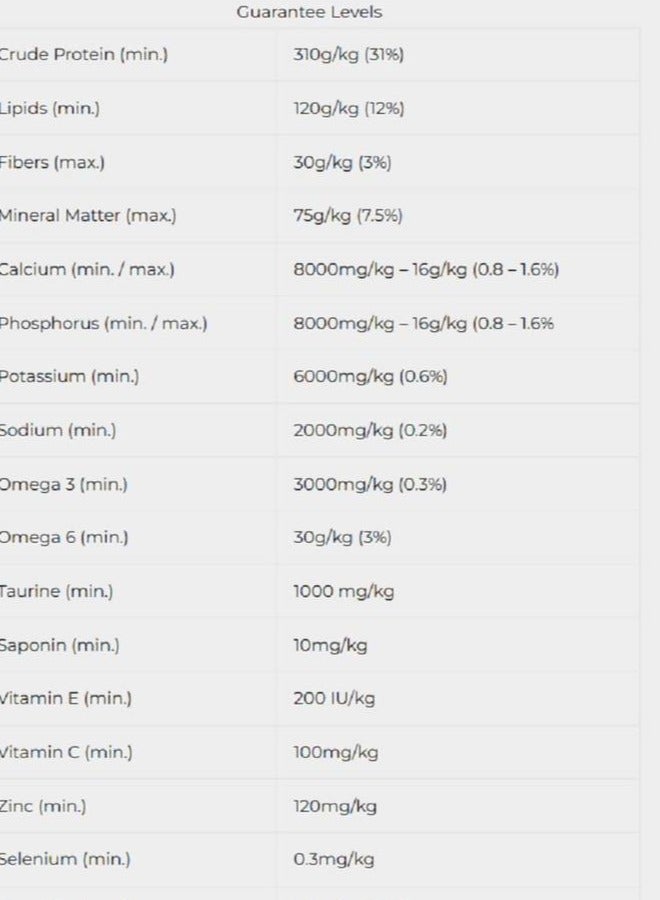Click the Vitamin C (min.) label

tap(66, 753)
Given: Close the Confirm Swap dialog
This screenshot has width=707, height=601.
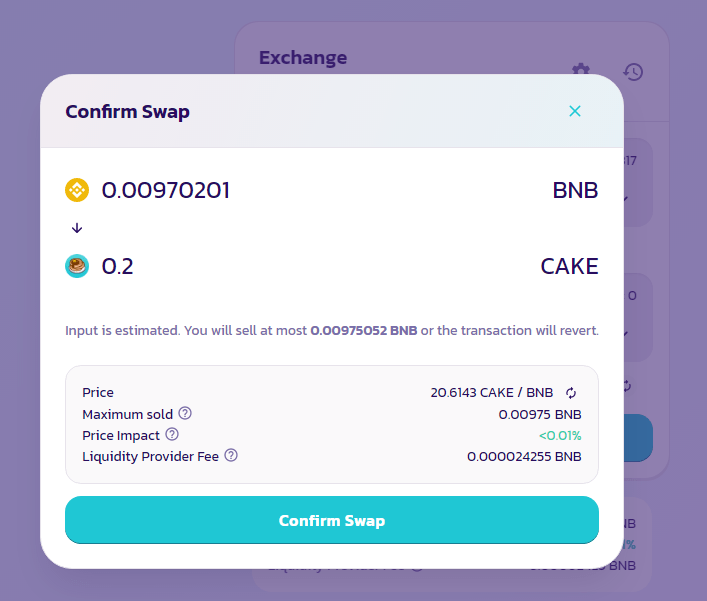Looking at the screenshot, I should click(575, 111).
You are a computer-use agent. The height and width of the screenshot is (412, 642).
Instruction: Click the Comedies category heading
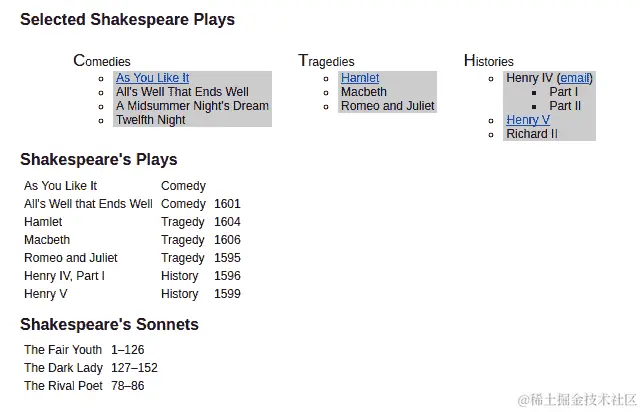(102, 61)
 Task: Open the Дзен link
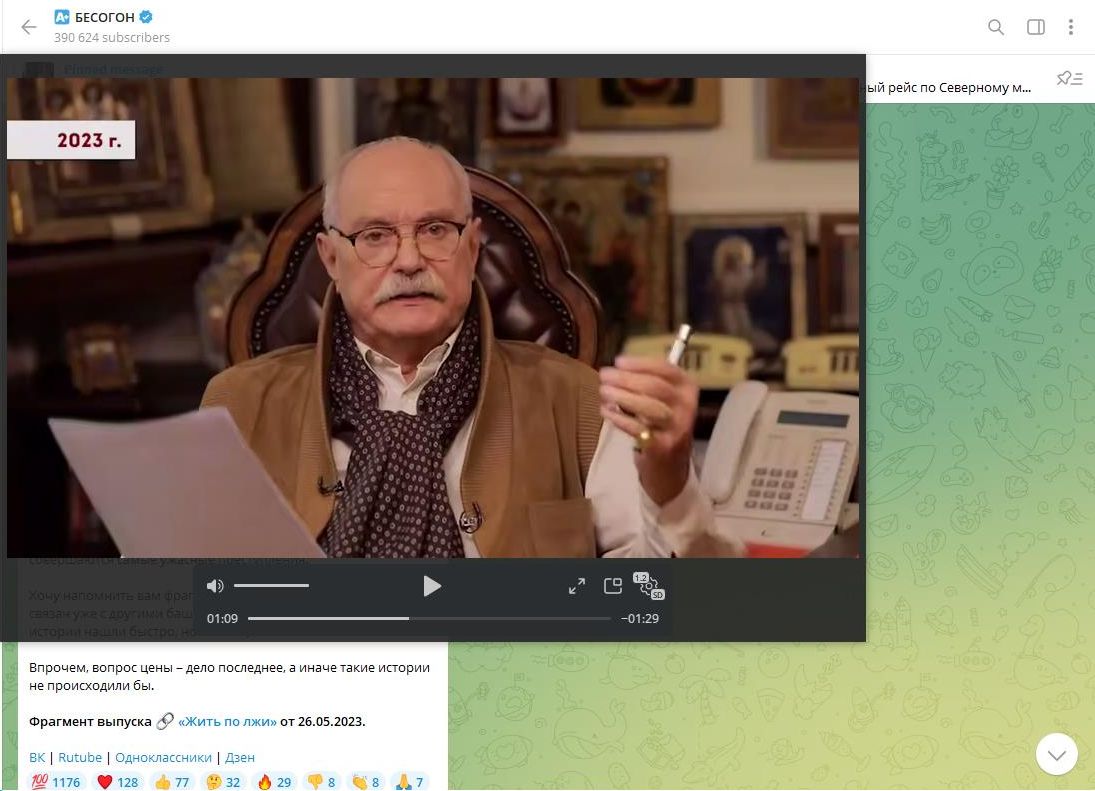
◇ ◇ ◇
▶ ASSIGNED TASK
Please copy the data above word for word, but only from the line that contains "Given: Close the Confirm Swap dialog" through the final line, both included, and without the pictures.

▶ EXPECTED ANSWER
Given: Close the Confirm Swap dialog
This screenshot has width=707, height=601.
Looking at the screenshot, I should click(575, 111).
You are a computer-use agent. The height and width of the screenshot is (412, 642).
Instruction: Click the Comedies category heading
(102, 61)
 Task: Open the Дзен link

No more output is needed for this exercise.